Jurgens told the Planning Commission Wednesday that the city has letters dating back to the 1960s -- around the time the city was established -- in which officials discussed purchasing the system, not then affiliated with Aqua.
"Every decade since then it's been evaluated but it's never been executed," Jurgens said. "I don't know all the reasons why."
The well water system changed hands over the years. AquaSource replaced the Indian River Water Company in 1999, and it was later bought by Aqua America.
Now city officials have reached an agreement in principle with the utility, meaning they are still working out details such as price. The State Corporation Commission will also need to sign off on the final agreement.
"To say the least, our council is thrilled at this opportunity," said Mayor Rick West. "This has been a goal for years."
The city plans to spend $3.9 million for construction in the area during the transition, including replacing old pipes and installing fire hydrants. The soonest it could all come together is October, Jurgens estimated.
The city will earn new utility revenue from these 500 homes, though residents will not have to pay a hookup fee, he told the commission.
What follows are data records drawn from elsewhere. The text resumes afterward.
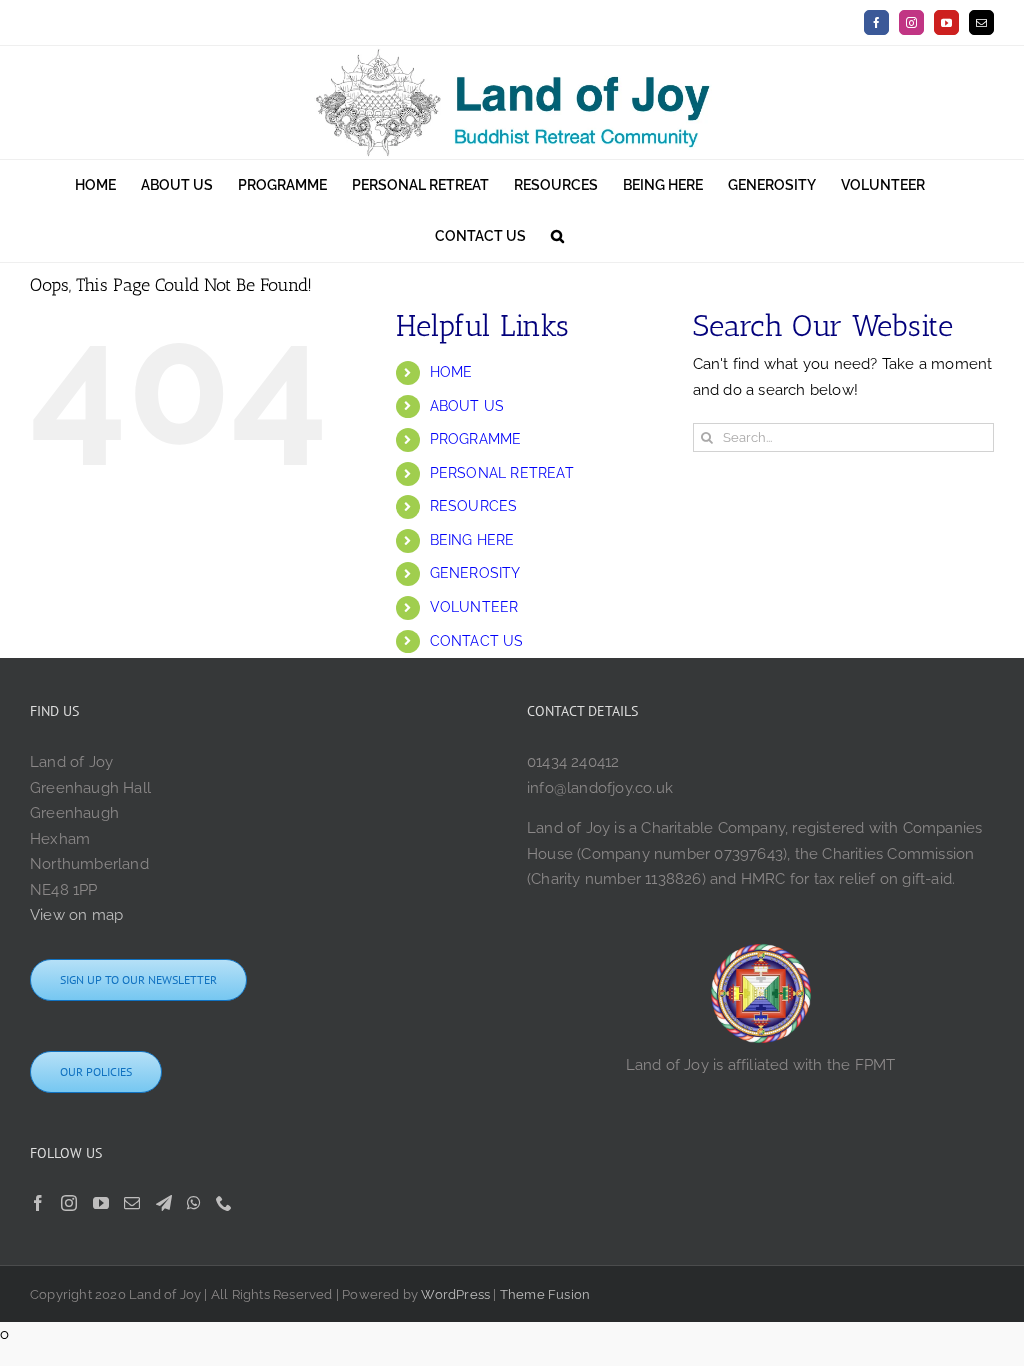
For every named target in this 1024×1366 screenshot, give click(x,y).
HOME (451, 372)
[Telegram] (164, 1203)
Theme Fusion (545, 1294)
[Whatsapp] (194, 1203)
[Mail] (132, 1203)
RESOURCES (474, 506)
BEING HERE (472, 540)
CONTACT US (477, 641)
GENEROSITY (475, 573)
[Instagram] (69, 1203)
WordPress (455, 1294)
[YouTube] (101, 1203)
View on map (76, 915)
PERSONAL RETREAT (502, 473)
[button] (557, 236)
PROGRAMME (476, 439)
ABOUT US (467, 406)
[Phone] (224, 1203)
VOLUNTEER (474, 607)
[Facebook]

"We can make it pay for itself in time."
Another big concern from residents, even those not privately served by Aqua, has been the poor state of the Indian River Shopping Center, under which lie two of the company's wells. Because of the "inadequacy" of the company's water system, which supplies the shopping center, tenants of a certain size or business type -- like grocers -- are not able to comply with fire suppression standards, according to the shopping center's property manager.
"Poor water quality and fire suppression was holding up the development of our shopping center," Carol Warren with the Friends of Indian River told the commission Wednesday. "We felt like we deserve a good grocery store and to see this blighted area developed to match the surrounding community."
West said the sale is an investment in the community.
"The benefits go beyond the 500 households that will get better water," he said. "You're talking about an opportunity to now market that shopping center and ... bring life back to Indian River."